Refraining is not our strong suit. We’ve learned never to be happier than when we’re doing something – because the deepest satisfaction comes from getting things done. And power is desirable; the more the better. Because our conceit is that we can change the world. With power enough, we’ll establish the order that is right and true and just. We trust ourselves enough to think so.

 

The recitations made from Palm Sunday to Easter tell a different tale. The desires of all those in the crowds proved to be incompatible; their senses of order were incongruous; they remained stubbornly at odds. Look at almost any aspect of our present time; this is our world too. And the great temptation, then, is to turn power to violence. It’s a most emphatic way of getting things done.

 

In all the scurrying about in the crescendoing narrations of Holy Week, however, one individual chose to refrain, never engaging in kind.

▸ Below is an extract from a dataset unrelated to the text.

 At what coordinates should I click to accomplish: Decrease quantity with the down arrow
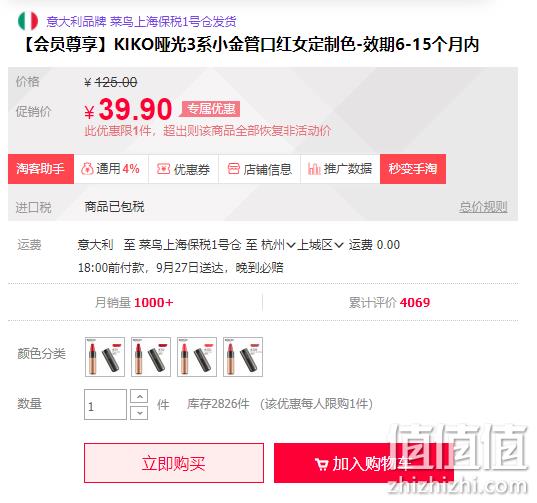(x=139, y=413)
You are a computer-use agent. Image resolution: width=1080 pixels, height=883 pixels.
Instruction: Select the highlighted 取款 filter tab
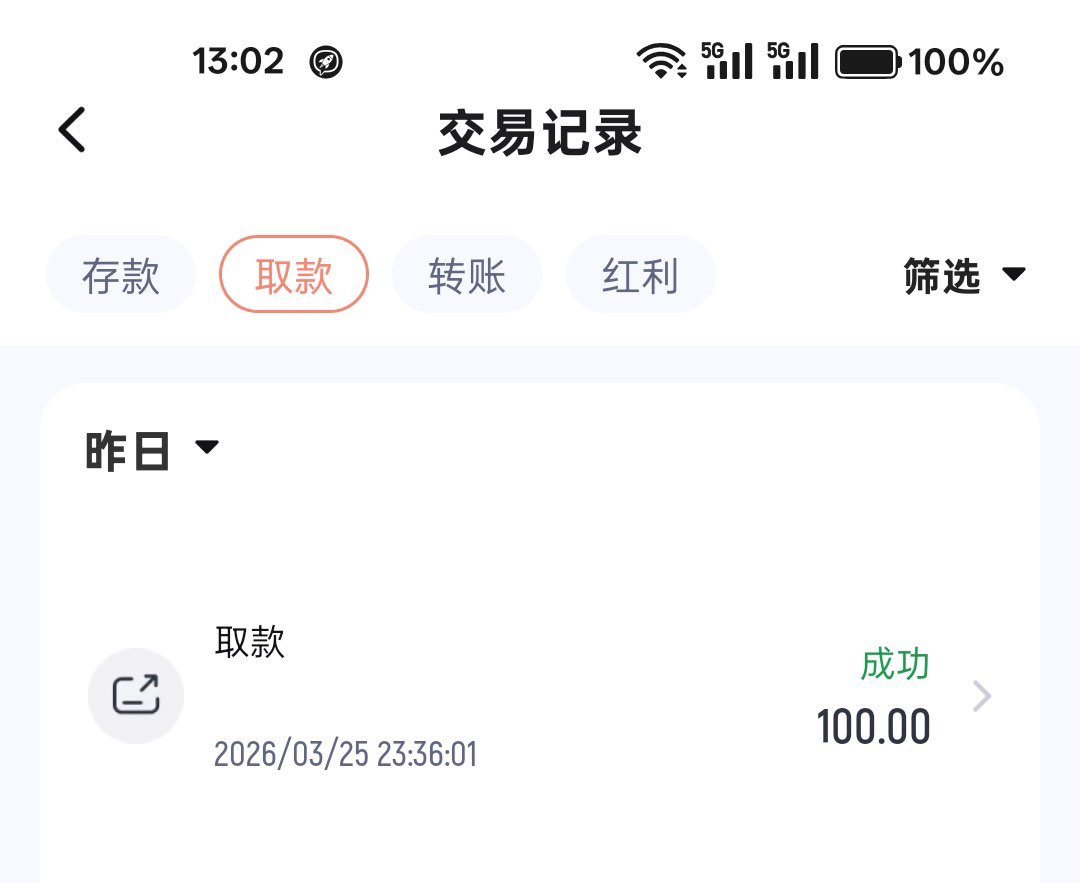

That refraining exposes us; it reveals God; it points us toward redemption rather than resolution – there’s a world of difference between the two. It opens the way to something more fundamental and enduring than power. Let Robinson’s line lead the way.

 

Prayer

You come to us, O Christ: you are the Alpha and the Omega, the beginning and the end. All times and seasons are yours, and in you all things hold together and are brought to completion. Draw us by your Spirit into communion with you and one another and make us and all things whole and free in the full force of your deathless love.